Damit hatte er Recht, wobei ich ihm sagte, dass es meinen Partner, in dessen Anwesenheit diese Prophezeiung gemacht worden ist, womöglich nicht Recht sei, wenn ich ständig an einen anderen Mann denken würde. Er hätte auch Kinder und eine Frau, meinte Wolfgang. Und ein guter Verkäufer sei er auch. Das müsse er wohl sein, um die Kinderschar zu ernähren, entgegnete ich. Aber ich gestehe: Ich denke mehrmals am Tag an ihn. Sein Rat, mir bei ihm im Vaude in Lindau einen Winterwanderrock zu kaufen, den ich nun über meiner Winterwanderhose trage, ist unbezahlbar.
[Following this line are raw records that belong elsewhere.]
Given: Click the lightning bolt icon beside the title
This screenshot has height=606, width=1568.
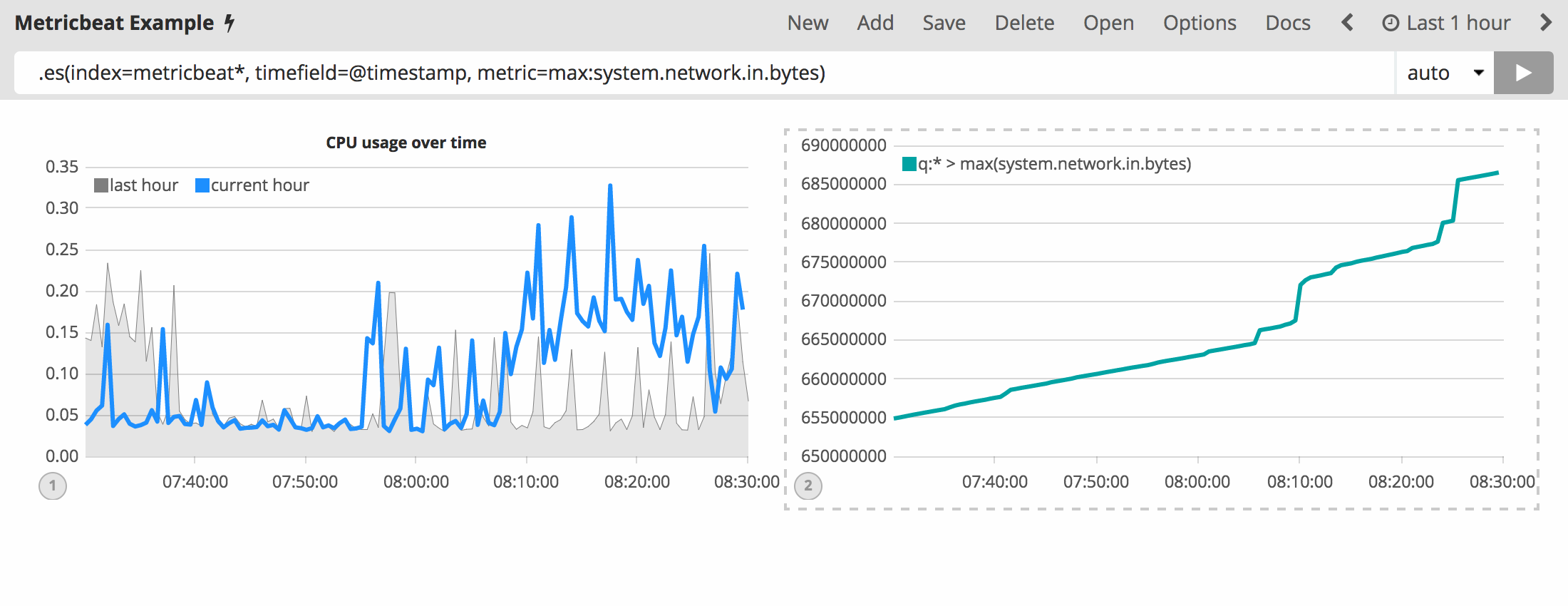Looking at the screenshot, I should (229, 24).
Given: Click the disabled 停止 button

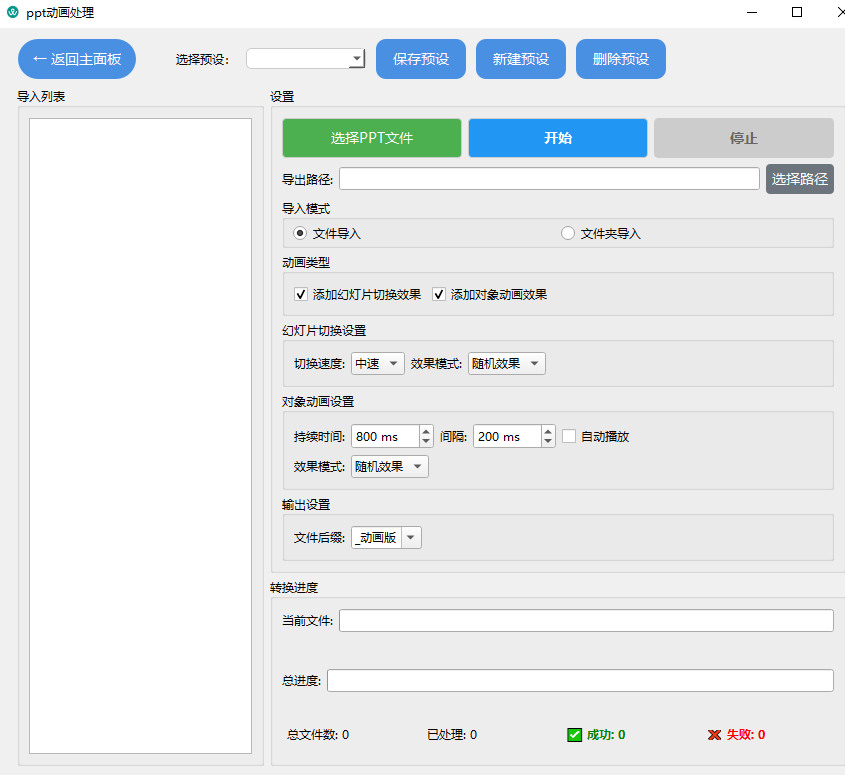Looking at the screenshot, I should (x=743, y=137).
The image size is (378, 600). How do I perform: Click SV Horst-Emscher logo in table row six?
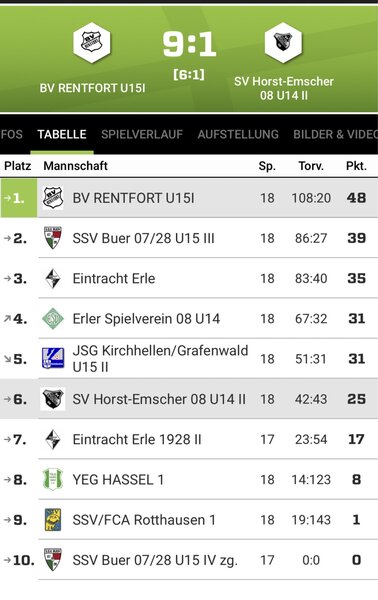53,399
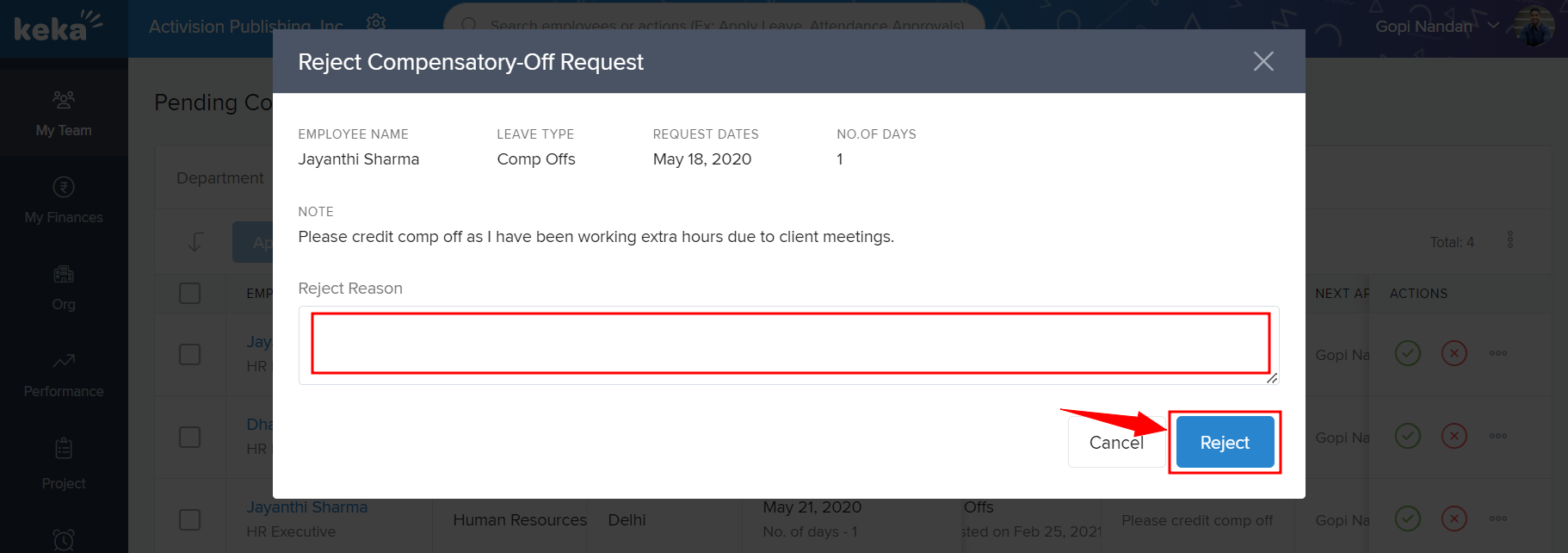Toggle the select-all checkbox in table header
The height and width of the screenshot is (553, 1568).
click(190, 294)
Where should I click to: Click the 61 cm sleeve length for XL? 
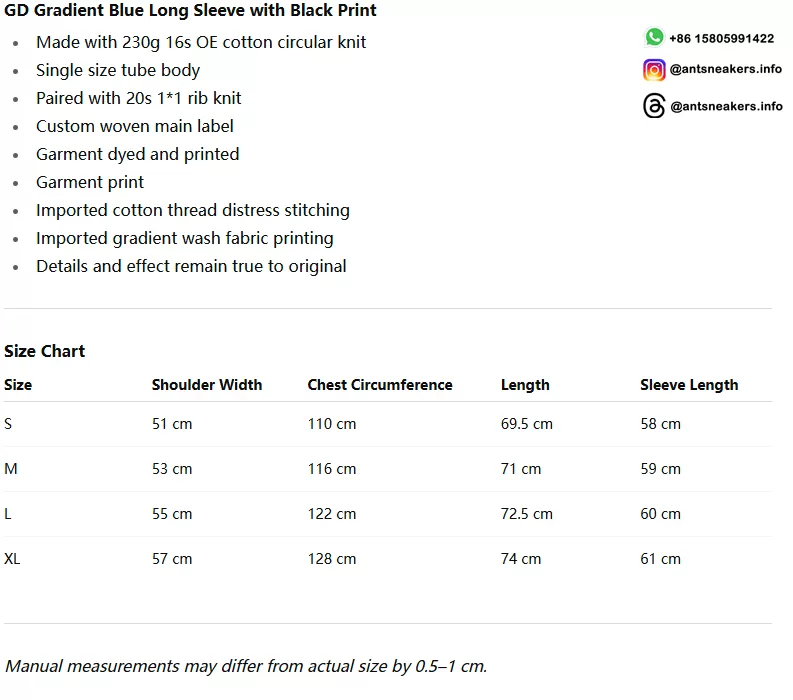pyautogui.click(x=660, y=559)
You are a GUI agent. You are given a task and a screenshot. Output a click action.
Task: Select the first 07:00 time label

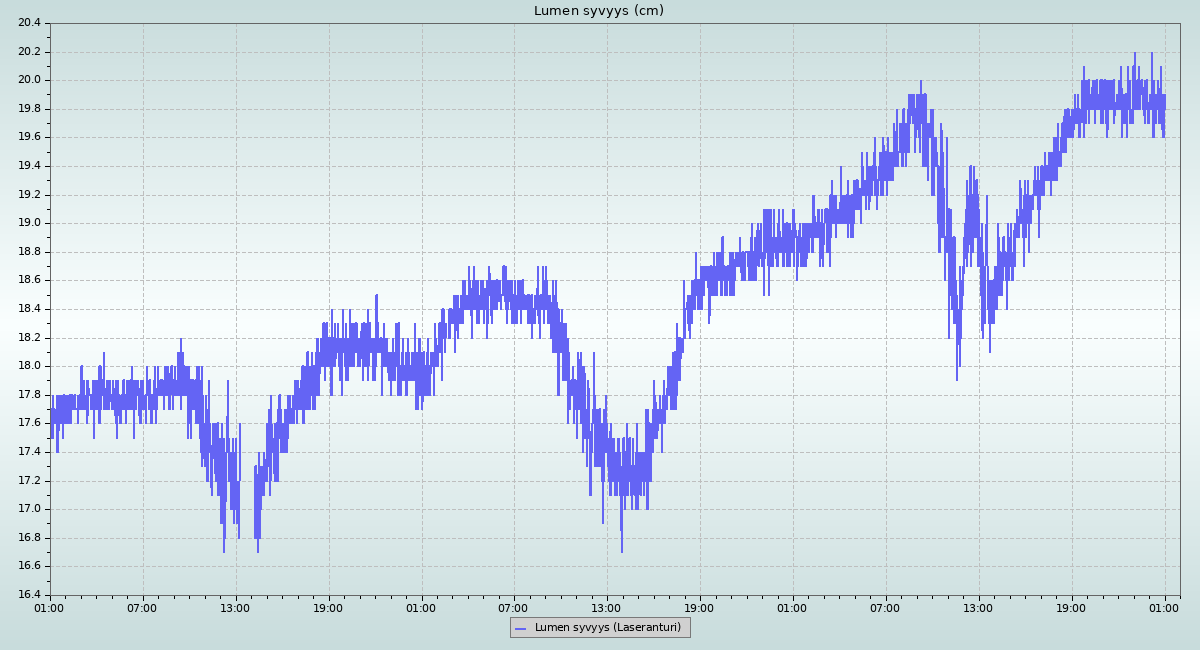point(142,607)
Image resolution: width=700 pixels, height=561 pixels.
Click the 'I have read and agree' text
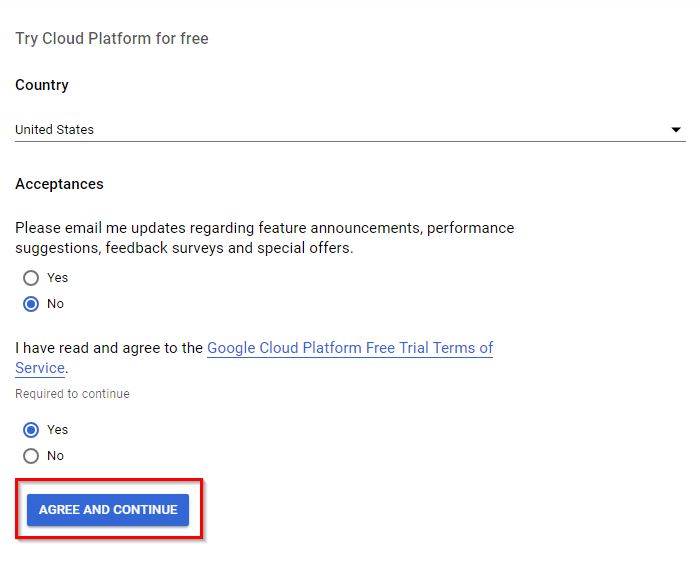(x=110, y=348)
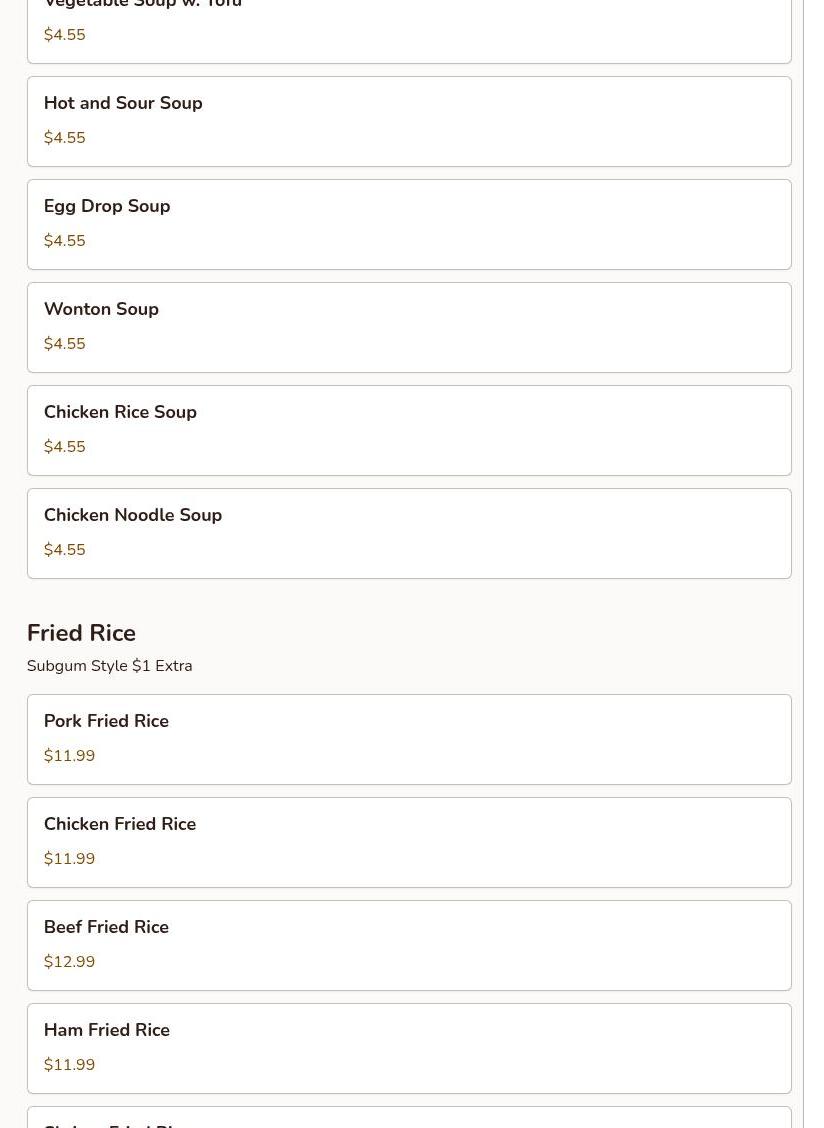Click the $12.99 Beef Fried Rice price
This screenshot has height=1128, width=824.
click(69, 962)
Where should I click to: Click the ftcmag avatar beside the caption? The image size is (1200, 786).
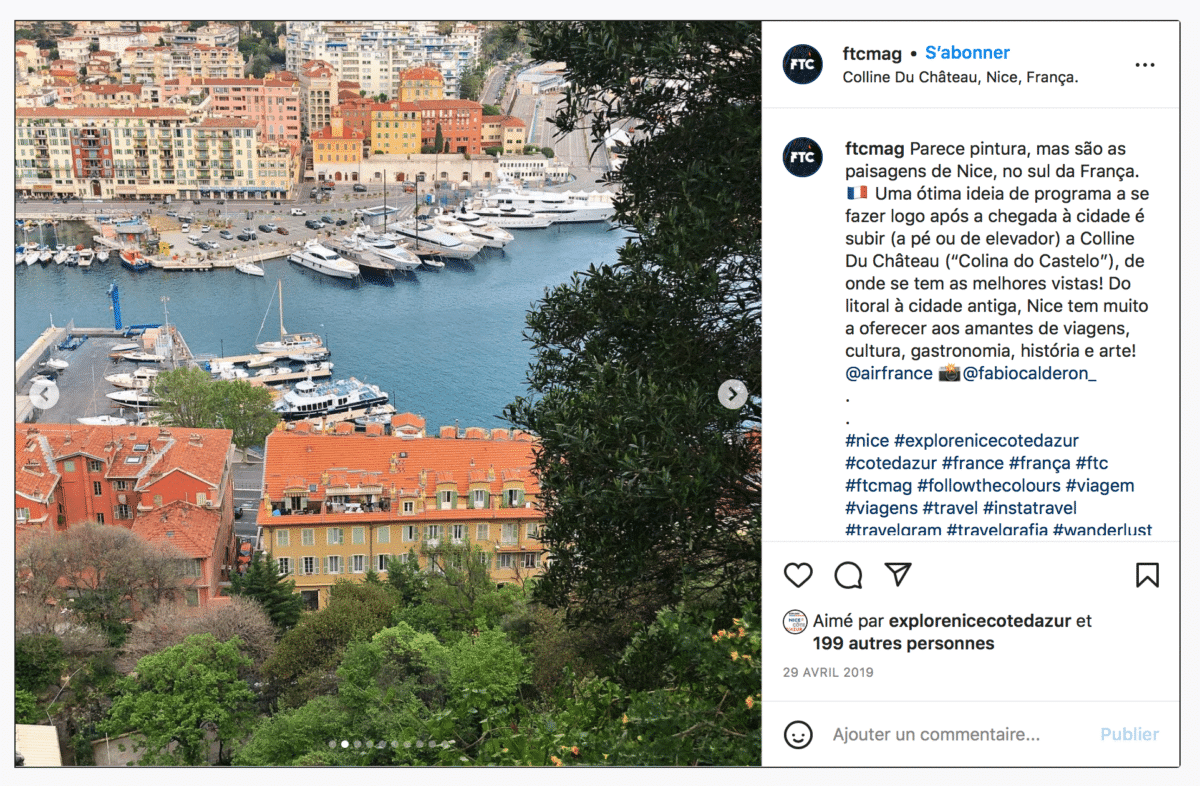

Es ist so kalt im Süden von Deutschland. Ohne Rock arschkalt. Auch in der Drogenhölle Lindenberg, in deren Gaststuben an einem Montagabend eher die alten Semester sitzen, die wohl kaum mehr in heisse Geschäfte verwickelt sind. Aber sie sitzen hier, diskutieren miteinander, lesen Zeitung, essen stumm ihre Weisswürste oder ihren Schweizer Wurstsalat. Und sie werden am nächsten Abend wieder kommen, weil ihnen die Wirtin vom Bayerischen Hof ein "Bhüets di" mit auf den Nachhauseweg gibt.

"Ich kann Sie nicht draussen lassen, auch wenn wir bis Sonntag geschlossen haben", sagt die Inhaberin der Pension Sternberg in Grünenbach und schaut mitleidig zu Mira, die ihren Depro-Blick aufgesetzt hat und unter ihren beiden roten Gepäcktaschen zusammenzubrechen droht, obwohl ich ihr schweres Bagage schon am ersten Tag übernommen habe. Tee und wohl das persönliche Kuchenstück von Frau Braun wird mir aufgetischt; auf ihren Dialekt angesprochen erzählt sie mir, dass sie aus Weissrussland kommt, dort ihre Freude an Sprachen entdeckt hat, am liebsten Dolmetscherin geworden wäre, aber das Leben meinte es anders. Englisch, Deutsch - "und Italienisch", unterbreche ich sie, "sonst würde ja nicht italienisches Radio laufen." Frau Braun gerät ins Schwärmen. Weil sie diese Sprache so schön findet, hat sie sie in Abendkursen gelernt. "Aber das ist kein italienisches Radio", sagt sie, "es kommt aus der Schweiz, dort haben sie auch ein Radio auf italienisch." Und nirgends auf deutschen Kanälen fände sie so gute und vielseitige Sendungen.
Da ich ja nun wie alle Schweizerinnen und Schweizer (gibt es Schwarzseher und -hörerinnen, die diesen Blog lesen?) Billag bezahle, erlaubte ich es mir, ein klitzeklein wenig stolz zu sein, bevor ich in der Kälte weiterzog nach Maierhöfen.